* _Collected data_
[Start of section]
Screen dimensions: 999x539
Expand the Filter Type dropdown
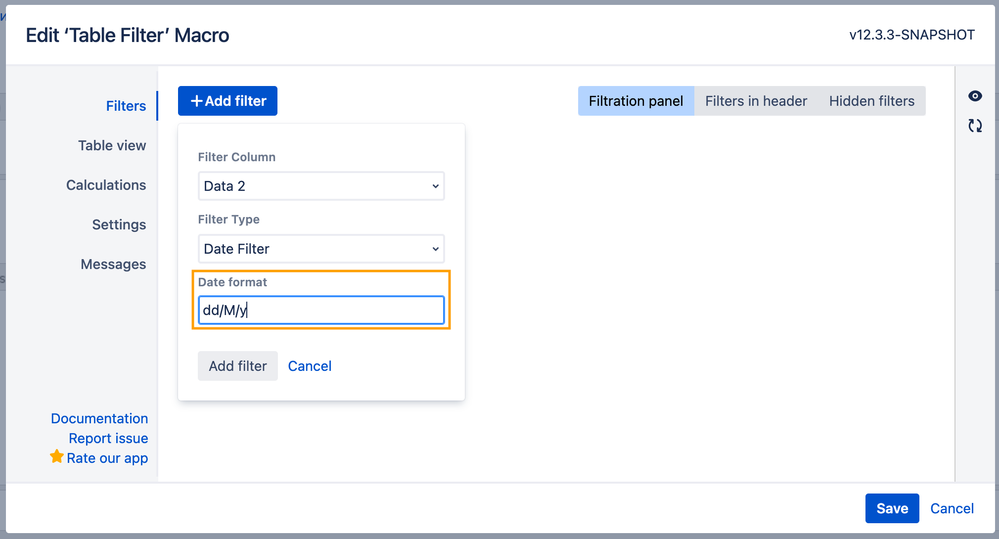pyautogui.click(x=321, y=248)
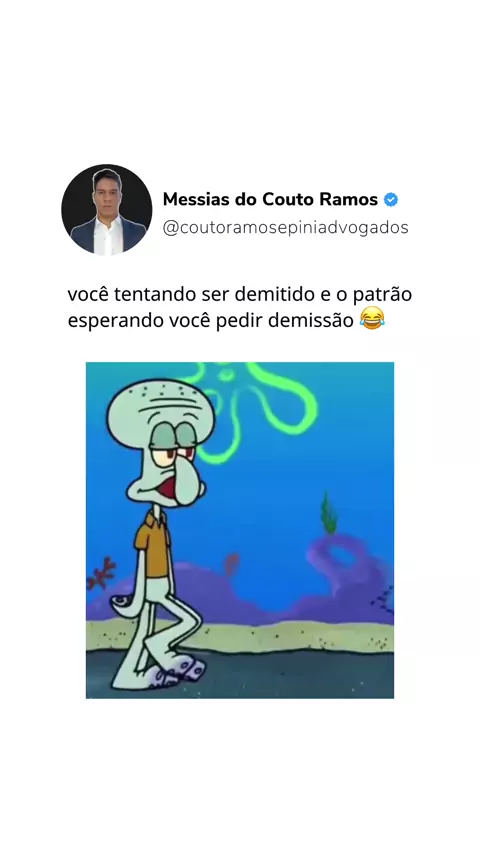Image resolution: width=480 pixels, height=854 pixels.
Task: Click Squidward's orange shirt
Action: [153, 544]
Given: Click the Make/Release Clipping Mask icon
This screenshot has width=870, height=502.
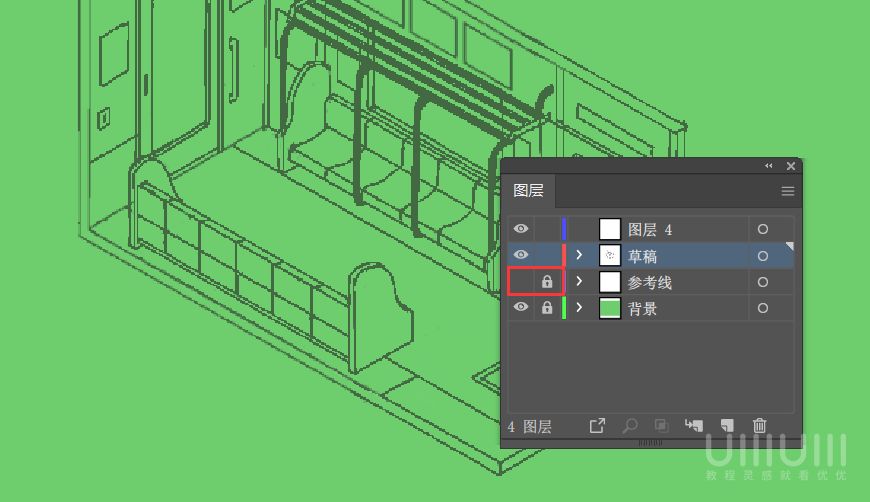Looking at the screenshot, I should coord(661,426).
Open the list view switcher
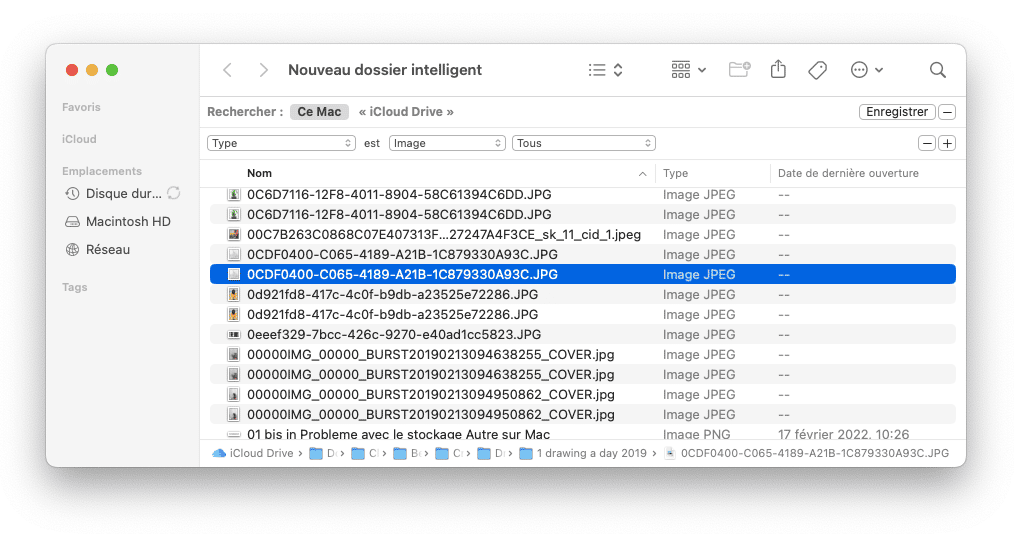Viewport: 1022px width, 536px height. pos(606,70)
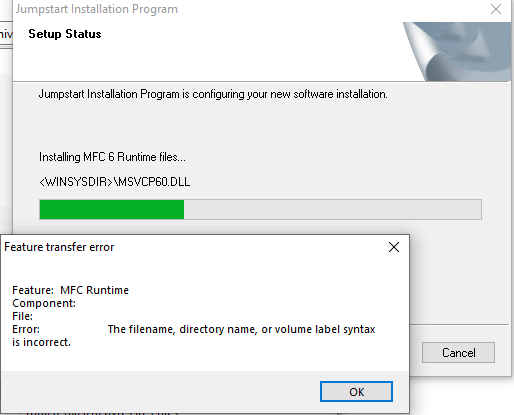The width and height of the screenshot is (514, 415).
Task: Click the configuring software installation message
Action: point(213,94)
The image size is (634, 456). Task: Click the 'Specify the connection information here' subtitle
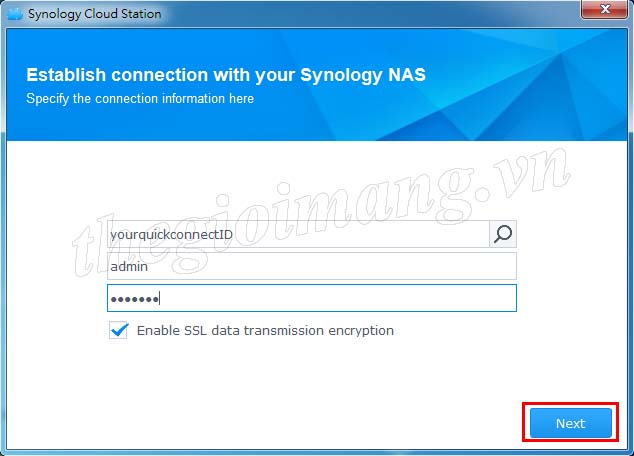pyautogui.click(x=140, y=99)
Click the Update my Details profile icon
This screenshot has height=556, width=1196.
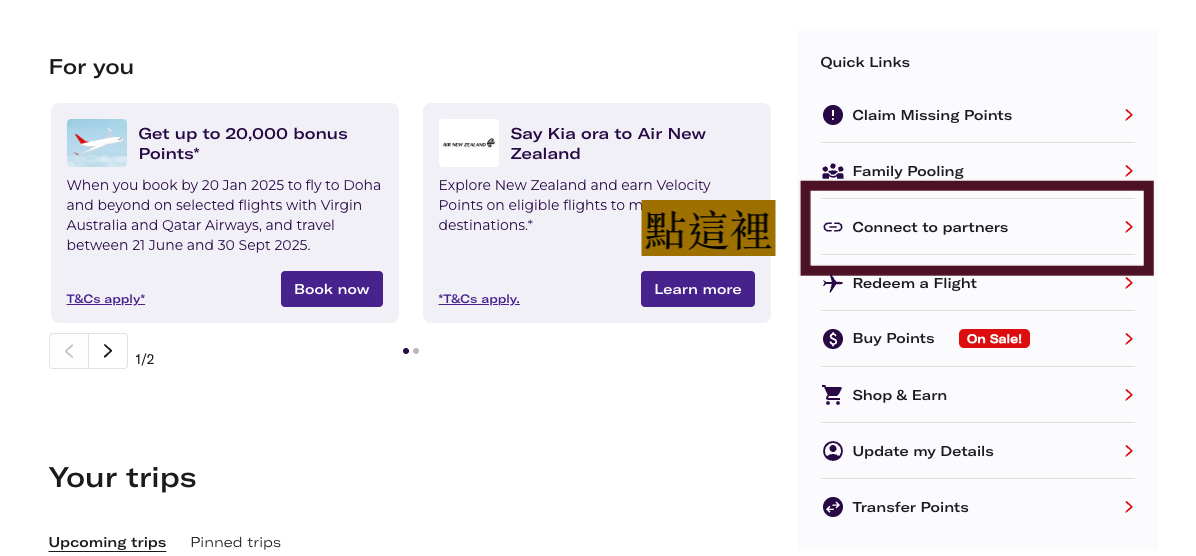[832, 451]
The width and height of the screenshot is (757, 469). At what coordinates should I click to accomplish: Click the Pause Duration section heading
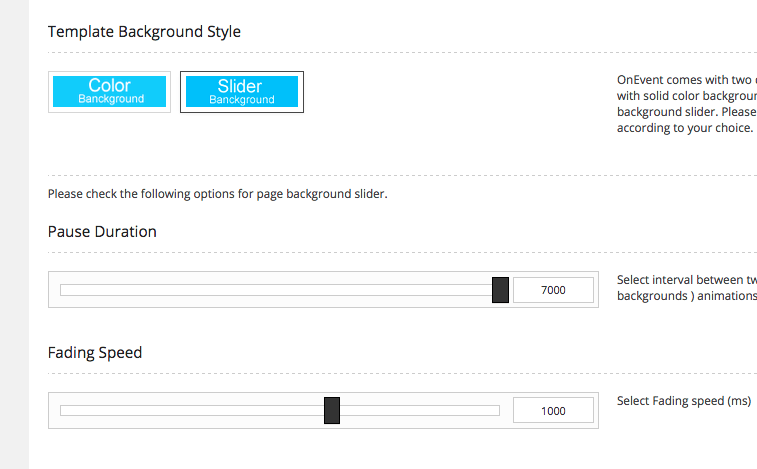click(x=102, y=232)
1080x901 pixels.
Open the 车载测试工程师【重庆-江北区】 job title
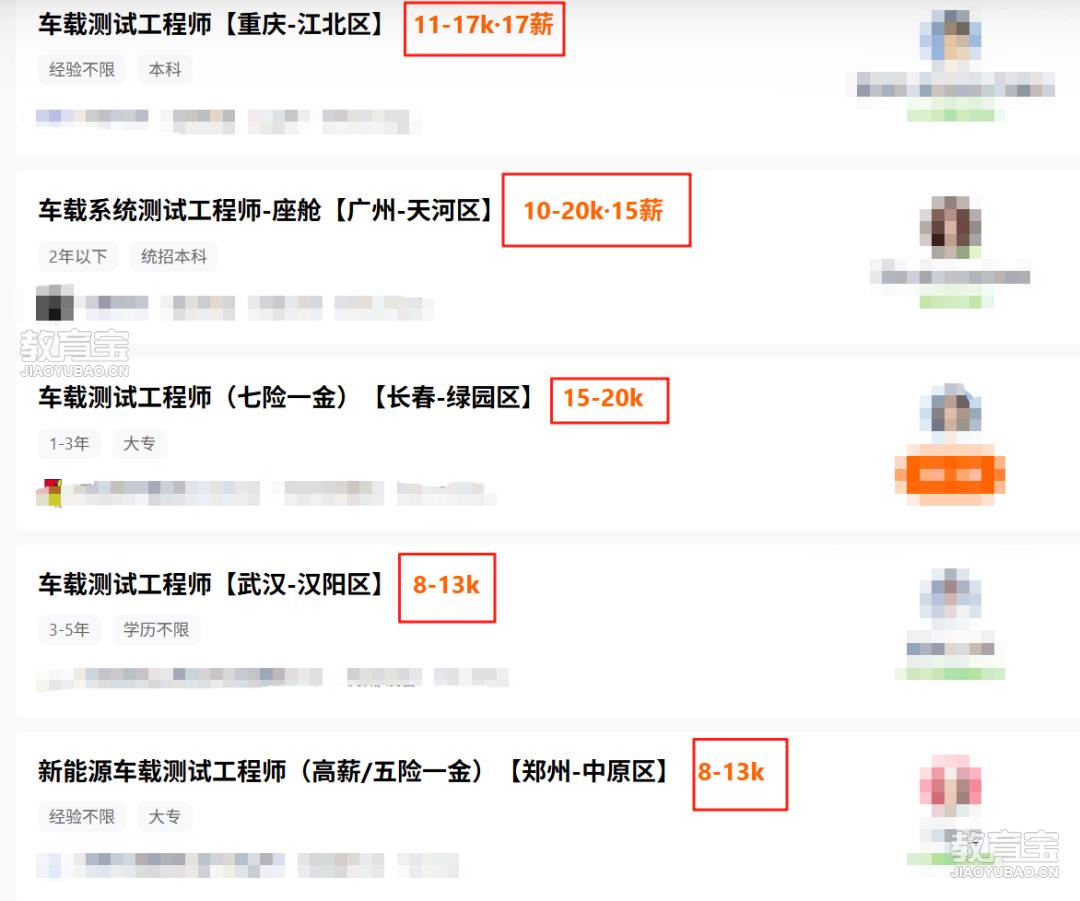click(211, 25)
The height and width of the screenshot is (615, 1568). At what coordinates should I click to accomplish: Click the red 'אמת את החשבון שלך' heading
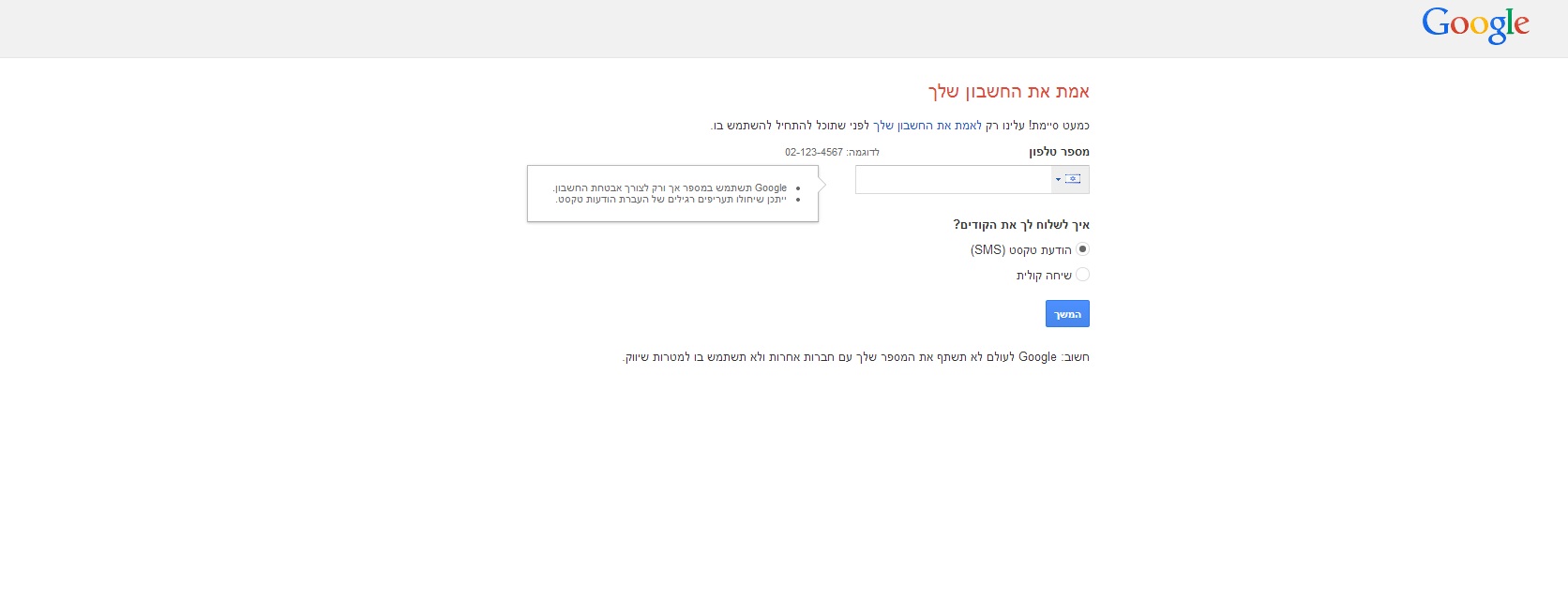tap(1008, 92)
[End of section]
* _Instructions to follow_
Every line from the one bearing "This screenshot has height=556, width=1196." through the end of the data above must be output exactly, and no picture may appear.

* _Answer to the problem_
This screenshot has height=556, width=1196.
[832, 451]
The width and height of the screenshot is (757, 469). At what coordinates should I click to accomplish: Click the Pause Duration section heading
click(x=102, y=232)
1080x901 pixels.
Open the 车载测试工程师【重庆-江北区】 job title
click(211, 25)
The height and width of the screenshot is (615, 1568). At what coordinates should I click to accomplish: Click the red 'אמת את החשבון שלך' heading
tap(1008, 92)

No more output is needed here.